Autodiff#

mlx-sparse integrates with MLX’s automatic differentiation and batching system (mx.grad, mx.vjp, mx.jvp, mx.vmap) for COO, CSR, and CSC sparse-dense products. The differentiable numerical inputs are the sparse value buffer (data) and the dense right-hand side. Structural buffers (row / col / indices / indptr) are integer topology and are intentionally non-differentiable.

What is differentiable#

Implemented and tested:

JVP and VJP for sparse values data in A @ x and A @ X for COO, CSR, and CSC.
JVP and VJP for the dense vector x in A @ x.
JVP and VJP for the dense matrix X in A @ X.
JVP and VJP for explicit batched sparse-dense products: coo_*, csr_*, and csc_* batched matvec/matmul helpers.
mx.vmap over dense vector and dense matrix RHS for COO, CSR, and CSC sparse arrays with fixed sparse structure.
JVP and VJP for sparse values in todense for COO, CSR, and CSC. VJPs sample the dense cotangent at stored sparse coordinates.
JVP and VJP for sparse values in row_sums, col_sums, diagonal, and trace for COO, CSR, and CSC.
JVP and VJP for sparse values in fixed-topology block and stack assembly: block_array, bmat, block_diag, vstack, and hstack when the block structures and placements are fixed.
JVP and VJP for sparse values in fixed-topology diags and kron value assembly.
Real dtypes and complex64 on CPU and Metal GPU.

Not implemented:

Gradients with respect to indices or indptr. They are discrete structure, not differentiable values.
Gradients with respect to block shapes, None placement, row/column offsets, or sparse coordinate buffers in structural constructors.
Row/column norm gradients. Norms are kept non-differentiable in v0.0.6b0 because a complete contract needs an explicit zero-norm subgradient policy and a documented complex norm convention. The forward reductions remain native and available.
mx.vmap over sparse data batches. This fixed-topology sparse-data batch mode is a named v0.0.6b0 limitation because the current native batched kernels assume one shared value buffer and batch only the dense RHS.
Autodiff through sparse-sparse matmat. Its output structure is data-dependent and returned as a sparse container, so the differentiable API is restricted to fixed-output sparse-dense products.
Dynamic-topology constructors and structural filters: fromdense, random structure sampling, duplicate-summing canonicalization, sparse-sparse products, and tril / triu compaction raise clear limitation errors under JVP/VJP instead of silently materializing host-side gradients.

Dense-RHS VJP#

For the matvec case y = A @ x, the vector-Jacobian product with respect to x is:

\[\overline{x} = A^H \overline{y}\]

where \(A^H\) is the Hermitian adjoint. For real dtypes this is simply A.T. For complex64 the VJP conjugates data before dispatching the transpose primitive, matching MLX’s complex VJP convention for dense matmul. CSR uses native transpose-product kernels, COO reuses the coordinate product with swapped row/col buffers, CSC uses its compressed-column transpose reduction path. These are native paths, not hidden dense materializations.

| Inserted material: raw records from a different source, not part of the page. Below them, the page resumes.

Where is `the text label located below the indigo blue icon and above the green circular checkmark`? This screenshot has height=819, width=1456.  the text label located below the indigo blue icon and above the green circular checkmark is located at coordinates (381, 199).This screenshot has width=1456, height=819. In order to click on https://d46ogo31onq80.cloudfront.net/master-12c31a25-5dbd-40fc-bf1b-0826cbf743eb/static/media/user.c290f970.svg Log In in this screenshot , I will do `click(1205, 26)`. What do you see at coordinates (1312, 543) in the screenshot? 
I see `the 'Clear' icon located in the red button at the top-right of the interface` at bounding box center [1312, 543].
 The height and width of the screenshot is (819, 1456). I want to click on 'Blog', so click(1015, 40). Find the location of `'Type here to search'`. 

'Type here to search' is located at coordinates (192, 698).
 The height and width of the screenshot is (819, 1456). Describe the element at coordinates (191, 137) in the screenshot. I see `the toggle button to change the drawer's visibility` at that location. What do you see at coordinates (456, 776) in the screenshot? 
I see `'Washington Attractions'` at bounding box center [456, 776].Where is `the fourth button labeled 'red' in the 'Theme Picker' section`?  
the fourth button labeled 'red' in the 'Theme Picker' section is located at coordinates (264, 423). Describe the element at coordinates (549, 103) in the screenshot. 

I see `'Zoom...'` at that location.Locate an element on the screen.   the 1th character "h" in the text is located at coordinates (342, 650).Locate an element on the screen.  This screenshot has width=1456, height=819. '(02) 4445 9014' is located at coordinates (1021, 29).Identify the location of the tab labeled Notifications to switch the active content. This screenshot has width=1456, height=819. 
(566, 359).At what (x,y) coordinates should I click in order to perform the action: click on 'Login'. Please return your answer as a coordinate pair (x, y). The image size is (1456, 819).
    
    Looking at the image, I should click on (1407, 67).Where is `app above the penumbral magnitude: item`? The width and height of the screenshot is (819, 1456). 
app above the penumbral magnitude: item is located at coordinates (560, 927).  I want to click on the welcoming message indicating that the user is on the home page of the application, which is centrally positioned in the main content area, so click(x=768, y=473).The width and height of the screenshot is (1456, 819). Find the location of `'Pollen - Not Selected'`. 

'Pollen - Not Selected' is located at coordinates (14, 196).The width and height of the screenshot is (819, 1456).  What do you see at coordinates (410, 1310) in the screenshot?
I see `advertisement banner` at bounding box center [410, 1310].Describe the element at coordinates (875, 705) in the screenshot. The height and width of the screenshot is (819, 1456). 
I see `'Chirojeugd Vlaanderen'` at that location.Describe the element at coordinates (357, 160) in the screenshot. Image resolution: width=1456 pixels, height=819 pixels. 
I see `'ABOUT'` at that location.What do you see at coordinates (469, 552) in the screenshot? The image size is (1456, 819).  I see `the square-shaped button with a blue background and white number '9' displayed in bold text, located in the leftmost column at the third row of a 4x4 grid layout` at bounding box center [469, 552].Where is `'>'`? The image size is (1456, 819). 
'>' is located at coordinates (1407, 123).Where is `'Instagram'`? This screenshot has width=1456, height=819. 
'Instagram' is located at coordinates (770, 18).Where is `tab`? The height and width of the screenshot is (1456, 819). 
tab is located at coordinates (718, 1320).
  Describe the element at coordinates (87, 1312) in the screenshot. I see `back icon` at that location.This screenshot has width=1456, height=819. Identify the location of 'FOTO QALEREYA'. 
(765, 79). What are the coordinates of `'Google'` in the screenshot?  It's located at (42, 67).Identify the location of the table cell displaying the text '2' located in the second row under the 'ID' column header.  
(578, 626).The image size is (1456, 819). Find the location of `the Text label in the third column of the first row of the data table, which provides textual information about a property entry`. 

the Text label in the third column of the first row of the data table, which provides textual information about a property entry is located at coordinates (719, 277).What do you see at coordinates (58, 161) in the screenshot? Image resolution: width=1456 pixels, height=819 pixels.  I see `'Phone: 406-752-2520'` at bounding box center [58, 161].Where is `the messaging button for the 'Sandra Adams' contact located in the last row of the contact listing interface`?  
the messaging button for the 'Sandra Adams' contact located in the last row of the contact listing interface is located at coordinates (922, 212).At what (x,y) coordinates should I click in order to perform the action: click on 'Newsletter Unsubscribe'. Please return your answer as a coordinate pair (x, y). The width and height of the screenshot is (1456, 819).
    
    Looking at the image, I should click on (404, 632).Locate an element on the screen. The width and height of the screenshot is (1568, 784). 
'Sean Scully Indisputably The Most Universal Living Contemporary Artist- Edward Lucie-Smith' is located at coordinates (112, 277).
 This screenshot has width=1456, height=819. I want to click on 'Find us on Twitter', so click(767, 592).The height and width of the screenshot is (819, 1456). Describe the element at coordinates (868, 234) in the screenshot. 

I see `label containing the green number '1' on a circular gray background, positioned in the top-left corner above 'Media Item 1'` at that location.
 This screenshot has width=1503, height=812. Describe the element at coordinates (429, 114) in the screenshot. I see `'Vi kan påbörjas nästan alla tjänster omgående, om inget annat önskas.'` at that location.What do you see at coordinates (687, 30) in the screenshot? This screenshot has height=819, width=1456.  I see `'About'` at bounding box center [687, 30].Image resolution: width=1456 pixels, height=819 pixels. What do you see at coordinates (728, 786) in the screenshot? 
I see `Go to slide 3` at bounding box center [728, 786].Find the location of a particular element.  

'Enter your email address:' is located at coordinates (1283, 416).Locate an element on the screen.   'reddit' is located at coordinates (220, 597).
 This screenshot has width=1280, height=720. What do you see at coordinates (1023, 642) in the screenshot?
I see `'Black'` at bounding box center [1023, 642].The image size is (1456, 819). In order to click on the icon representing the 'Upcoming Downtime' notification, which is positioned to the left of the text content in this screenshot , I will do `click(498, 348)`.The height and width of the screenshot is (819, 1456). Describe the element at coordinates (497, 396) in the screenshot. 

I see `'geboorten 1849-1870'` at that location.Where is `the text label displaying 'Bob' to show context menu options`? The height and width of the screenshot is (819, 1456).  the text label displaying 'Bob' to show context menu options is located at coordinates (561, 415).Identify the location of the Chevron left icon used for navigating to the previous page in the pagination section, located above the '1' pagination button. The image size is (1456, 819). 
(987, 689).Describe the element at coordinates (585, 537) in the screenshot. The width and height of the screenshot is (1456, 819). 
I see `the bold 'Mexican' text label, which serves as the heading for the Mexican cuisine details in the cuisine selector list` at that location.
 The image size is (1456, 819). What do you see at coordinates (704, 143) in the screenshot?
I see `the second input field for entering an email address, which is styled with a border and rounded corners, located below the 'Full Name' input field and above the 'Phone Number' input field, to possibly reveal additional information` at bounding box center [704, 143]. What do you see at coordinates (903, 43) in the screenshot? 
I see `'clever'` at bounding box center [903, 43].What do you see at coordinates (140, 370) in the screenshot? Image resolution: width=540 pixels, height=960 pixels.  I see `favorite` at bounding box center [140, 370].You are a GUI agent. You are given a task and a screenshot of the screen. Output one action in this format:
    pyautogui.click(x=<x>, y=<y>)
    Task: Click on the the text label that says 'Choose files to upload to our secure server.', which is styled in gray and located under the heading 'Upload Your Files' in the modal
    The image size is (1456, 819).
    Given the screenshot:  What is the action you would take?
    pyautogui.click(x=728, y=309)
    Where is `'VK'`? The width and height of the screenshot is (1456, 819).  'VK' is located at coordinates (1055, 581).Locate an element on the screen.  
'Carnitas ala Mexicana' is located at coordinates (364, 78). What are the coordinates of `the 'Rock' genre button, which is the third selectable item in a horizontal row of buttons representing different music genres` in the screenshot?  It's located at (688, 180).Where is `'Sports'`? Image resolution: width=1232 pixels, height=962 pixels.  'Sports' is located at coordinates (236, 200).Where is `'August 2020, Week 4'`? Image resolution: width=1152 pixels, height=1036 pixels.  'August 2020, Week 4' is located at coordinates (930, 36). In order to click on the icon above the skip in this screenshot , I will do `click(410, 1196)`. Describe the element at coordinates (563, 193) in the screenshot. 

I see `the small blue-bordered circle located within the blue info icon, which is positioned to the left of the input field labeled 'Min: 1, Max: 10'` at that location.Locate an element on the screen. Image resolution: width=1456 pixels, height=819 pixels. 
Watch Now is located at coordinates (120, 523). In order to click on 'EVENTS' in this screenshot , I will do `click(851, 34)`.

For the matmul case Y = A @ X, the VJP with respect to X is:

\[\overline{X} = A^H \overline{Y}\]

which dispatches to the format-native transpose matmul primitive. CSR and CSC have dedicated compressed transpose products, COO reuses its coordinate kernel with swapped topology. The float32 Metal scatter paths use atomic_float output updates where the format requires scatter. Other value dtypes stay native but use serial scatter where Metal lacks compatible atomic adds.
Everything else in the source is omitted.